[Image Source: AlexanderAlUS,,Wikipedia]
Many people are familiar with silicon, but it appears that a new wonder material called graphene could replace it in all kinds of different industries. Graphene is a one atom-thick material that conducts electricity better than silver, conducts heat better than diamonds and is stronger than steel. Electrons can travel across graphene at almost the speed of light, nearly 250 times faster than they move through silicon. Its strength is due to its tightly packed hexagonal arrangement of carbon atoms. Graphene is the only form of carbon in which every atom is available for chemical reaction from two sides.
To understand what graphene is, watch this SciShow video.

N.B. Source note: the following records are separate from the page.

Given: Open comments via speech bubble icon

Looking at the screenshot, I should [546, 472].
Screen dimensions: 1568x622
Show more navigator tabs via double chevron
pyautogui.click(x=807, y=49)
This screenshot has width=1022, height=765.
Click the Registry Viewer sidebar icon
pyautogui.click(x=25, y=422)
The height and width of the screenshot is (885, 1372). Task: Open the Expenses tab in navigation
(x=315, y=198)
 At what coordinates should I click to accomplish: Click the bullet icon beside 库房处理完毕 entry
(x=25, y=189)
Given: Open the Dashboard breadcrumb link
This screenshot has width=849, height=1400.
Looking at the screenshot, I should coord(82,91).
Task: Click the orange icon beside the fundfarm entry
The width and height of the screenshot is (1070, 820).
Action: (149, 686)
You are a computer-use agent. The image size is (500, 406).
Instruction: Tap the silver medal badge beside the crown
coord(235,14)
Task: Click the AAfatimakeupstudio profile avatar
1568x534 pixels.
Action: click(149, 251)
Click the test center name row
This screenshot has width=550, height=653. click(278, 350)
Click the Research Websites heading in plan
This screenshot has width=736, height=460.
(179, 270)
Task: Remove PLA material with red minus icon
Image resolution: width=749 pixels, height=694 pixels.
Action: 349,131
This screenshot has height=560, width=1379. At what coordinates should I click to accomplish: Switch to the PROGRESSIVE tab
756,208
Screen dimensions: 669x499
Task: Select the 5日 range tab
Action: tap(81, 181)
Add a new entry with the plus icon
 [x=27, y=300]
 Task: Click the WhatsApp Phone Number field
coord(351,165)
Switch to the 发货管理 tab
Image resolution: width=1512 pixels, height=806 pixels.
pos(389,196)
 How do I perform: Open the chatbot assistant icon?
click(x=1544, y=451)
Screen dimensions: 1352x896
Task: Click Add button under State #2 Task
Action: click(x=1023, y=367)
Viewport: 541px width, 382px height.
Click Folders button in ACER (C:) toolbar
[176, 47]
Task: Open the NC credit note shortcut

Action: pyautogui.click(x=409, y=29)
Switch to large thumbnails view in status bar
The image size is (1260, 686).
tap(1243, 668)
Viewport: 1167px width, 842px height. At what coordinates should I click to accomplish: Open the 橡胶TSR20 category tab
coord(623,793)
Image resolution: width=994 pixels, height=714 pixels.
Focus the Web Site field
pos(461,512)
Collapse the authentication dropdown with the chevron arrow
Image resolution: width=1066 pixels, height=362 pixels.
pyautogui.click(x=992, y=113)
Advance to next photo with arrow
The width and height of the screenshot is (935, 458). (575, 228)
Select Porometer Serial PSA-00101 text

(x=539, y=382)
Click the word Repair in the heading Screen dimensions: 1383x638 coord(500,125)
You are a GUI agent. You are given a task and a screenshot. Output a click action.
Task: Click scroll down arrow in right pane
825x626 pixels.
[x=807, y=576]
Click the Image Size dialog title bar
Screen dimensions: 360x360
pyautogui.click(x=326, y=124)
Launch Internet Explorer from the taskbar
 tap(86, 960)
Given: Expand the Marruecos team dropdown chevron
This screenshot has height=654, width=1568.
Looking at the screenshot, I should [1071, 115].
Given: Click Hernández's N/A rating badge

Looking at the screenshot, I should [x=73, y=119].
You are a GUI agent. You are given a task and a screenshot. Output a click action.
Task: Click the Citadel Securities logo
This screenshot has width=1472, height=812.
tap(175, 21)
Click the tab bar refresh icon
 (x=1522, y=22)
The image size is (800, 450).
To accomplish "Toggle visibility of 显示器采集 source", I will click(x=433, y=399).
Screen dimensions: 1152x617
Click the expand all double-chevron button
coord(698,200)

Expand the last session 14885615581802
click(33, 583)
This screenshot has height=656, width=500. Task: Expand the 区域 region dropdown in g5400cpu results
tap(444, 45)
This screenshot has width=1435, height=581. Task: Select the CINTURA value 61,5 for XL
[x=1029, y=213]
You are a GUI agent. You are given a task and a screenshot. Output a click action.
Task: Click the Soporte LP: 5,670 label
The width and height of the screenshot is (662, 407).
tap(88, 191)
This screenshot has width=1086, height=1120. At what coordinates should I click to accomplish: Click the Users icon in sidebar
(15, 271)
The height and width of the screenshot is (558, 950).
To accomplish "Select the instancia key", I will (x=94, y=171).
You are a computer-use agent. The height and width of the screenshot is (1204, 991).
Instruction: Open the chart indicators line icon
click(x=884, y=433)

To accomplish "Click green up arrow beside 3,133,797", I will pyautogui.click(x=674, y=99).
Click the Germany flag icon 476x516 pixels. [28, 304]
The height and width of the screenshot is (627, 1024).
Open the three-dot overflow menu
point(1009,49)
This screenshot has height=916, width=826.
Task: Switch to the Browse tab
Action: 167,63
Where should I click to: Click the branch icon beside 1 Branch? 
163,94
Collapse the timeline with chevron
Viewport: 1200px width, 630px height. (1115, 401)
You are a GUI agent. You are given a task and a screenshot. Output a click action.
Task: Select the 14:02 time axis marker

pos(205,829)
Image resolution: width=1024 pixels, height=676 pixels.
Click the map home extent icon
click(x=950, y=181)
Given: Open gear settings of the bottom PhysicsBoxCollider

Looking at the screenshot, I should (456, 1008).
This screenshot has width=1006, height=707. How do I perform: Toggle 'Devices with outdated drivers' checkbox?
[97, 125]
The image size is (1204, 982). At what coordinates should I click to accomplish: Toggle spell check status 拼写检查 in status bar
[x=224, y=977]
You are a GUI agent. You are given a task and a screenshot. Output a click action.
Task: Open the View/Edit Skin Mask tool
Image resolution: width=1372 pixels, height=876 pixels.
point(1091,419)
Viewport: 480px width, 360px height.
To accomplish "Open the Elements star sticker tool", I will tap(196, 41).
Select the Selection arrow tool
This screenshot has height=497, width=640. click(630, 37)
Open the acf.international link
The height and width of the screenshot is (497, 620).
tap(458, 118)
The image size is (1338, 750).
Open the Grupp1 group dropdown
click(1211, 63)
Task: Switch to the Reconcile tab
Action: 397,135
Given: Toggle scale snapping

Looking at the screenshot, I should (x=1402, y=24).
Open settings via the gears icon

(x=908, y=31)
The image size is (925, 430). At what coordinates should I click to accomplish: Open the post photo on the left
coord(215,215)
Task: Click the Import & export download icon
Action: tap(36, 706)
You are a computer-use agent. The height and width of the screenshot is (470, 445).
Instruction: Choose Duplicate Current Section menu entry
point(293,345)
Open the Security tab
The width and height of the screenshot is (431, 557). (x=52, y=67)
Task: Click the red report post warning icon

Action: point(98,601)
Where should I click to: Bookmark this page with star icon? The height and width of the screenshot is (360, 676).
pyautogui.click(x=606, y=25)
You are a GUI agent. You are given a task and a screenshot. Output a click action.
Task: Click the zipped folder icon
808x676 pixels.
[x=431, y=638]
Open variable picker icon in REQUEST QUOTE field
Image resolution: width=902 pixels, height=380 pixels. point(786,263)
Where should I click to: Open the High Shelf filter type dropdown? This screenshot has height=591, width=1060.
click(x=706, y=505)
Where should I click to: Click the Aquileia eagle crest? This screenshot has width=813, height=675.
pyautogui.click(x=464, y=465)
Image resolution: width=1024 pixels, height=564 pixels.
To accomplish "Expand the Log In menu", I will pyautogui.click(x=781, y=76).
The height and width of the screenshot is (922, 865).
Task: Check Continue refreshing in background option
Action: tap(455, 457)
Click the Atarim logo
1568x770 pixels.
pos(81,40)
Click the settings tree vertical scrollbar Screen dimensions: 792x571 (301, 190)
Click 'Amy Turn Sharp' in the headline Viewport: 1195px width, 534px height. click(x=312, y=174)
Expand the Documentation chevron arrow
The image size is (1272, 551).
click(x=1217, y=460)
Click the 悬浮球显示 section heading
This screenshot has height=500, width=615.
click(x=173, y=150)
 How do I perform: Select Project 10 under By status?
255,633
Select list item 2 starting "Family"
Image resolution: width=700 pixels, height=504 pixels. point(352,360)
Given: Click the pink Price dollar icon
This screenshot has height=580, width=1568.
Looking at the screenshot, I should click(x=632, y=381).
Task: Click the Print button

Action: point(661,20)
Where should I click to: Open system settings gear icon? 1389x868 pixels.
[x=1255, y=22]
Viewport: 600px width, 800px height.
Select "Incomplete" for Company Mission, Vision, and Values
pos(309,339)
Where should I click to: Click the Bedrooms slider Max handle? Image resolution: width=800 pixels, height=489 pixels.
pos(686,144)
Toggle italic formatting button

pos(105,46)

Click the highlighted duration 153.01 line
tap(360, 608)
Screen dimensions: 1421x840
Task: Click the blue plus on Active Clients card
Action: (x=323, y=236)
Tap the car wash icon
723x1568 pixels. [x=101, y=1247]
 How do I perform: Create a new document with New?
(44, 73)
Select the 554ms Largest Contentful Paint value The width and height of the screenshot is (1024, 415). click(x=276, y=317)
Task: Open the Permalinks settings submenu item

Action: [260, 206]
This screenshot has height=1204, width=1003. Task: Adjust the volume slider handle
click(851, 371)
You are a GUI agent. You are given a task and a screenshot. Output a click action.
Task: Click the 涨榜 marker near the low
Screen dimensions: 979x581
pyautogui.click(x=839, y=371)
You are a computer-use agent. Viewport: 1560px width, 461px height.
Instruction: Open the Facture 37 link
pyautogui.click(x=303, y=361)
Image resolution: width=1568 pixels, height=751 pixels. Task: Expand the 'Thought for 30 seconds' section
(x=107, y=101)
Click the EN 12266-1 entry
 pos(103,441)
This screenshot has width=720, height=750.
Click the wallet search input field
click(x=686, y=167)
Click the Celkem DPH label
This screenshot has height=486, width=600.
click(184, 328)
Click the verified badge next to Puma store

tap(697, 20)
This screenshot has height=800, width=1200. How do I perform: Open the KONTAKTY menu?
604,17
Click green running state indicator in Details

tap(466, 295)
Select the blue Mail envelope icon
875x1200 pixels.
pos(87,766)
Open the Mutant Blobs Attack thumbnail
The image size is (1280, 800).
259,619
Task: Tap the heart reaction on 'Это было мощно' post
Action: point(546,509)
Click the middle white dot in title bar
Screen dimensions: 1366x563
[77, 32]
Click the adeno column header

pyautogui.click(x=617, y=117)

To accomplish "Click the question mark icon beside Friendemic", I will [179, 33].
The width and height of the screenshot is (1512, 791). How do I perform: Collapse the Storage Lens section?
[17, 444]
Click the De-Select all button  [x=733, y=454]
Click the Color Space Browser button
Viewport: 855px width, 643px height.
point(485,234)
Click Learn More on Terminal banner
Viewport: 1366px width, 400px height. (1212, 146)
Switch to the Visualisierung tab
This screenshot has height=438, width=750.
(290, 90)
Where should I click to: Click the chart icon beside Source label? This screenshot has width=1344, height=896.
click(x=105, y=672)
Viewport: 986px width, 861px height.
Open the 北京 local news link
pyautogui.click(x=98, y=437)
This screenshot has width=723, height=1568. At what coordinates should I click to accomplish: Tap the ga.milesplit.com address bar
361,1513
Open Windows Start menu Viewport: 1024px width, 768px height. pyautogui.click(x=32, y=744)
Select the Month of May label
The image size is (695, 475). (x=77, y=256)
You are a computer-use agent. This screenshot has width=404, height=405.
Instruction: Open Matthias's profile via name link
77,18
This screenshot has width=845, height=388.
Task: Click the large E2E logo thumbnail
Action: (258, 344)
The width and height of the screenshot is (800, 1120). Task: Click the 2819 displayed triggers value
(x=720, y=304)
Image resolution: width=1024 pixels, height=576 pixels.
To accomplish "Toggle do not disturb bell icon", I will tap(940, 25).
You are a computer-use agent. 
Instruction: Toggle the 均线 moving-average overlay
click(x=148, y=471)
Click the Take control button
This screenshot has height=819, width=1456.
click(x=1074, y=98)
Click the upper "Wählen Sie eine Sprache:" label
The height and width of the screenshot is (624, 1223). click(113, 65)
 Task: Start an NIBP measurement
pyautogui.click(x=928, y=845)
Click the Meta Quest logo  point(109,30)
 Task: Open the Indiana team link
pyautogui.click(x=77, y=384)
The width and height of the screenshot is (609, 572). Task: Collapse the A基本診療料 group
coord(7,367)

Graphene could revolutionize these areas: super-fast computing, solar panels, incredibly light wearables, flexible phones, circuits, transistors and it could lead to batteries with way more capacity than today’s power packs. This could mean smartphones would only need to be charged once per week as opposed to daily. Houses, buildings, cars and clothing could be coated with graphene-encapsulated photovoltaic solar cells to usher in a new era of renewable energy. Monitors and phones could become flexible and paper-thin. Computers could become too fast for us to keep up. Think of what could happen with the intersection of advanced AI and ridiculously fast computing. The amount of things and industries it has the potential to revolutionize is staggering and it could even become an integral player in the Internet of Things. Many futurists have predicted that the glass smartphones of today will be replaced by flexible screens tomorrow.
Here’s what phones could look like in the future of a graphene-dominant world:
So, why hasn’t graphene been made into commercially available products yet? There’s huge difference between discovering a potential material and a workable technology. Right now there exists two major problems with graphene: mass production and band-gap. It’s difficult to manufacture graphene in pure form over a large surface area. There are a number of different methods currently being tested. Also, the edges of graphene tend to fray which causes brittleness. In addition to not being easily manufactured, there’s a shortage of naturally occurring, defect-free graphene in the earth. Also, graphene is pricey in its natural form.
And as for band-gap, Dr. Kevin Curran explains,
“Currently graphene transistors are difficult to turn off, and that can be a game-stopper because in digital electronics you need the off-state to block current flow, and to have no dissipation when the transistor is in the off-state. This is known as the ‘bandgap’ problem.” ~ TechRadar
So, for graphene to completely replace silicon, the on-off state has to be resolved. The problems with mass production also need to be solved. These could take many years and may not even be possible to do. But that’s not stopping the increasingly long line of companies who are banking on the success of graphene from queueing up. Some of the companies involved in dedicating resources to the development of graphene are: FlexEnable, Nokia, Airbus, Philips, Alcatel Lucent, BASF, Ericsson and BAE. This is just a very partial list.